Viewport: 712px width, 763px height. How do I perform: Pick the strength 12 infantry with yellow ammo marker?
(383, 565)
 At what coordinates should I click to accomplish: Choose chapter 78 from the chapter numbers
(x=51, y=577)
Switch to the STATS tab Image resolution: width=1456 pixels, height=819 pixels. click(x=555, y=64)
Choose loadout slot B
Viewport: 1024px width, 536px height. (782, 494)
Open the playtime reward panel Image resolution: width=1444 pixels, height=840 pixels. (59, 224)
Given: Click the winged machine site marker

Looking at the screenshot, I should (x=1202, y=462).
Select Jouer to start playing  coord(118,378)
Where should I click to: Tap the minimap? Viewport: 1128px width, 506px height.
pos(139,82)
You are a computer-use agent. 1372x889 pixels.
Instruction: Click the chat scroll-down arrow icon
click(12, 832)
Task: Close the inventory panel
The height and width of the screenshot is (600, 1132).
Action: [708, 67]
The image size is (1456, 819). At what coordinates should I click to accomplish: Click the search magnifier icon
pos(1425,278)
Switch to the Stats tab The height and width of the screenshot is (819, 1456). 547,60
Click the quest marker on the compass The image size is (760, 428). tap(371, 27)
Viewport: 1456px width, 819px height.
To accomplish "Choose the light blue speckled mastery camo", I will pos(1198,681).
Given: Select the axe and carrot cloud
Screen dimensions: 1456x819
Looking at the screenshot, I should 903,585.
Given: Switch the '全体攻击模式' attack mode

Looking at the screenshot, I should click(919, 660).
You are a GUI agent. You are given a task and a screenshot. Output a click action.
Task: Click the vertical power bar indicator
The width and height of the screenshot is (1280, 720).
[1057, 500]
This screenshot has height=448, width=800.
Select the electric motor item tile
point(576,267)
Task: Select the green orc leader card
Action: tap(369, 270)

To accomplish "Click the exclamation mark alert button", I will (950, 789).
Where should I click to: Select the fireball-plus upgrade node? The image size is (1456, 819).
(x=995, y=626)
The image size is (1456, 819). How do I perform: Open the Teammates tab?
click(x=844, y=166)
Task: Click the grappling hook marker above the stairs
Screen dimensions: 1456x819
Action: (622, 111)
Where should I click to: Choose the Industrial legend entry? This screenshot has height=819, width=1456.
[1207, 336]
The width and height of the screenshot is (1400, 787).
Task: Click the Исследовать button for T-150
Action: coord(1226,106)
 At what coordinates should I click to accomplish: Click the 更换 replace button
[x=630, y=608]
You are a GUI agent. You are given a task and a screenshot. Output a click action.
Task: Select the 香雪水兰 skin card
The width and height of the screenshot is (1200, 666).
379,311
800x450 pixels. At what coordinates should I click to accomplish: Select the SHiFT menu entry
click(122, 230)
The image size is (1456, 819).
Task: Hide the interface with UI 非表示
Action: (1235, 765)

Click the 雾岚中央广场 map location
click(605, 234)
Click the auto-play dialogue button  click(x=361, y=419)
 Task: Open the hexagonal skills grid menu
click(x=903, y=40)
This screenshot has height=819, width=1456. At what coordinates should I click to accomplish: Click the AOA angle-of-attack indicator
------------------------
▸ Directions for this task
Arrange every non-blank line of the data above as a Markdown table with two columns, No. and Line. Number the rows in order.

▸ The solution
| No. | Line |
|---|---|
| 1 | Viewport: 712px width, 763px height. How do I perform: Pick the strength 12 infantry with yellow ammo marker? |
| 2 | (383, 565) |
| 3 |  At what coordinates should I click to accomplish: Choose chapter 78 from the chapter numbers |
| 4 | (x=51, y=577) |
| 5 | Switch to the STATS tab Image resolution: width=1456 pixels, height=819 pixels. click(x=555, y=64) |
| 6 | Choose loadout slot B |
| 7 | Viewport: 1024px width, 536px height. (782, 494) |
| 8 | Open the playtime reward panel Image resolution: width=1444 pixels, height=840 pixels. (59, 224) |
| 9 | Given: Click the winged machine site marker |
| 10 | Looking at the screenshot, I should (x=1202, y=462). |
| 11 | Select Jouer to start playing  coord(118,378) |
| 12 | Where should I click to: Tap the minimap? Viewport: 1128px width, 506px height. |
| 13 | pos(139,82) |
| 14 | You are a computer-use agent. 1372x889 pixels. |
| 15 | Instruction: Click the chat scroll-down arrow icon |
| 16 | click(12, 832) |
| 17 | Task: Close the inventory panel |
| 18 | The height and width of the screenshot is (600, 1132). |
| 19 | Action: [708, 67] |
| 20 | The image size is (1456, 819). At what coordinates should I click to accomplish: Click the search magnifier icon |
| 21 | pos(1425,278) |
| 22 | Switch to the Stats tab The height and width of the screenshot is (819, 1456). 547,60 |
| 23 | Click the quest marker on the compass The image size is (760, 428). tap(371, 27) |
| 24 | Viewport: 1456px width, 819px height. |
| 25 | To accomplish "Choose the light blue speckled mastery camo", I will pos(1198,681). |
| 26 | Given: Select the axe and carrot cloud |
| 27 | Screen dimensions: 1456x819 |
| 28 | Looking at the screenshot, I should 903,585. |
| 29 | Given: Switch the '全体攻击模式' attack mode |
| 30 | Looking at the screenshot, I should click(919, 660). |
| 31 | You are a GUI agent. You are given a task and a screenshot. Output a click action. |
| 32 | Task: Click the vertical power bar indicator |
| 33 | The width and height of the screenshot is (1280, 720). |
| 34 | [1057, 500] |
| 35 | This screenshot has height=448, width=800. |
| 36 | Select the electric motor item tile |
| 37 | point(576,267) |
| 38 | Task: Select the green orc leader card |
| 39 | Action: tap(369, 270) |
| 40 | To accomplish "Click the exclamation mark alert button", I will (950, 789). |
| 41 | Where should I click to: Select the fireball-plus upgrade node? The image size is (1456, 819). |
| 42 | (x=995, y=626) |
| 43 | The image size is (1456, 819). How do I perform: Open the Teammates tab? |
| 44 | click(x=844, y=166) |
| 45 | Task: Click the grappling hook marker above the stairs |
| 46 | Screen dimensions: 1456x819 |
| 47 | Action: (622, 111) |
| 48 | Where should I click to: Choose the Industrial legend entry? This screenshot has height=819, width=1456. |
| 49 | [1207, 336] |
| 50 | The width and height of the screenshot is (1400, 787). |
| 51 | Task: Click the Исследовать button for T-150 |
| 52 | Action: coord(1226,106) |
| 53 |  At what coordinates should I click to accomplish: Click the 更换 replace button |
| 54 | [x=630, y=608] |
| 55 | You are a GUI agent. You are given a task and a screenshot. Output a click action. |
| 56 | Task: Select the 香雪水兰 skin card |
| 57 | The width and height of the screenshot is (1200, 666). |
| 58 | 379,311 |
| 59 | 800x450 pixels. At what coordinates should I click to accomplish: Select the SHiFT menu entry |
| 60 | click(122, 230) |
| 61 | The image size is (1456, 819). |
| 62 | Task: Hide the interface with UI 非表示 |
| 63 | Action: (1235, 765) |
| 64 | Click the 雾岚中央广场 map location |
| 65 | click(605, 234) |
| 66 | Click the auto-play dialogue button  click(x=361, y=419) |
| 67 |  Task: Open the hexagonal skills grid menu |
| 68 | click(x=903, y=40) |
| 69 | This screenshot has height=819, width=1456. At what coordinates should I click to accomplish: Click the AOA angle-of-attack indicator |